Le psaume 31 (32) parlait de la dynamique de l’aveu comme action de grâce envers l’amour de Dieu. Mais comment passe-t-on du mutisme paralysant à l’aveu?
Le psaume 37 (38) nous en donne la réponse: après avoir entendu une parole d’espérance de la part de Dieu en ouvrant ses oreilles, le psalmiste peut ensuite ouvrir ses lèvres pour confesser son péché, sa faute.
18 Et maintenant, je suis près de tomber,
ma douleur est toujours devant moi.
19 Oui, j’avoue mon péché,
je m’effraie de ma faute.
Les versets 18 et 19 décrivent cette ouverture des lèvres: on passe de la douleur à l’aveu, mais un aveu qui l’effraie.
Il est comme encerclé entre sa douleur et sa faute qui l’effraie.
Mais après avoir entendu la Parole de Dieu, il ouvre les lèvres pour avouer. Cette réponse à la Parole de Dieu ouvre à un authentique processus de guérison.
En contraste avec le psaume 31 (32), l’aveu n’est pas encore l’occasion de rendre grâce mais il est déjà une réponse à un don : celui de la Parole de Dieu, véritable présence.

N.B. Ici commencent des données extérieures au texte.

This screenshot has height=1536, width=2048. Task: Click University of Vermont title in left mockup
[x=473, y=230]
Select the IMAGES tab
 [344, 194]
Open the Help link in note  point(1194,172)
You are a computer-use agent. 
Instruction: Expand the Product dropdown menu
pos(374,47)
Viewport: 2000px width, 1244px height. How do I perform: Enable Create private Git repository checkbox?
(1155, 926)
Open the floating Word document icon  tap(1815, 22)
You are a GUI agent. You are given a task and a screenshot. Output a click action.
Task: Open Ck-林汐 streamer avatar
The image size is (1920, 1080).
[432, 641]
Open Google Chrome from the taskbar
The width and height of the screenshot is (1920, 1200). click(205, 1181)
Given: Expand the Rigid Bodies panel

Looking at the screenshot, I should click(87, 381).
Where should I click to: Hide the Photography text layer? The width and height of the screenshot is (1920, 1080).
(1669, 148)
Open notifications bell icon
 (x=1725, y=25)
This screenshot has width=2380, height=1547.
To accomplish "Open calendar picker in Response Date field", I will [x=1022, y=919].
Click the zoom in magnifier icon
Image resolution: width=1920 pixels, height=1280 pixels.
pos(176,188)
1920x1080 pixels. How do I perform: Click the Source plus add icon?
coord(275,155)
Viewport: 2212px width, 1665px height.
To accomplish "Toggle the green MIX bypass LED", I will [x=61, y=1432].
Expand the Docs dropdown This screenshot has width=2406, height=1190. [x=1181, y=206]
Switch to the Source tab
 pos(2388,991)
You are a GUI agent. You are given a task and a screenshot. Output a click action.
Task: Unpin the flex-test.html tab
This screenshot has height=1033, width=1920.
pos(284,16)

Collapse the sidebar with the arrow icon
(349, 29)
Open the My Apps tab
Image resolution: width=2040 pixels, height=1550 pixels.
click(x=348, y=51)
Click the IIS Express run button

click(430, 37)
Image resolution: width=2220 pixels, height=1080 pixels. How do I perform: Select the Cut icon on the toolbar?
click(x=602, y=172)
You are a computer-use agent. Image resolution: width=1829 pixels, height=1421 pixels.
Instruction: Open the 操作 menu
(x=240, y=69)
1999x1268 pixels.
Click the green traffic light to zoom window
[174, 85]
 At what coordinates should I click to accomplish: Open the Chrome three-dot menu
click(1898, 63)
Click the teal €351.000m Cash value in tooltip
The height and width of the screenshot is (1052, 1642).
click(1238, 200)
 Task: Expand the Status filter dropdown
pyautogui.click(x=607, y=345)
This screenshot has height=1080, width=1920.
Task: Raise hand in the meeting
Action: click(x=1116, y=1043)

Mais aussi réconfort et compassion.
Dieu sauve en renouant un dialogue avec le pénitent, c’est ce que signifie la formule d’absolution de la confession.
20 Mes ennemis sont forts et vigoureux,
ils sont nombreux à m’en vouloir injustement.
21 Ils me rendent le mal pour le bien ;
quand je cherche le bien, ils m’accusent.
Les versets 20 et 21 semblent des intrus dans la logique de la narration, ils semblent comme à part.
Cependant ils manifestent le désir de conversion.
En voulant rechercher le bien malgré les obstacles, le psalmiste exprime son désir de transformer sa vie afin de mettre en pratique la Loi de Dieu : c’est une guérison pratique où celui qui était tel un lépreux et ulcéré, isolé et pestilentiel, va revenir à la vie en cherchant à accomplir la Loi du Seigneur.
Alors nous retrouvons la quête du psaume 1 qui ouvre le livre des Psaumes.
22 Ne m’abandonne jamais, Seigneur,
mon Dieu, ne sois pas loin de moi.
23 Viens vite à mon aide,
Seigneur, mon salut !
Les versets 22 et 23 concluent le psaume par un acte de foi du pénitent. Il implore une présence, une visitation de la part de Dieu au cœur même de sa douleur. Mais il reconnait en lui la source de son salut, comprise comme une œuvre de guérison.
Jésus lui-même va ouvrir les oreilles et les lèvres des sourds et des muets, pour que leur guérison soit signe de l’œuvre du Salut qu’il accomplit.
L’Eglise perpétuera cette mémoire en ouvrant les oreilles et les lèvres au moment du baptême, pour associer à l’œuvre du Salut toutes personnes qui confessent la foi au Christ mort et ressuscité.
Baptême et réconciliation sont intimement associés dans l’œuvre de la nouvelle Création, Œuvre pascale à laquelle nous sommes sans cesse associées depuis notre propre baptême.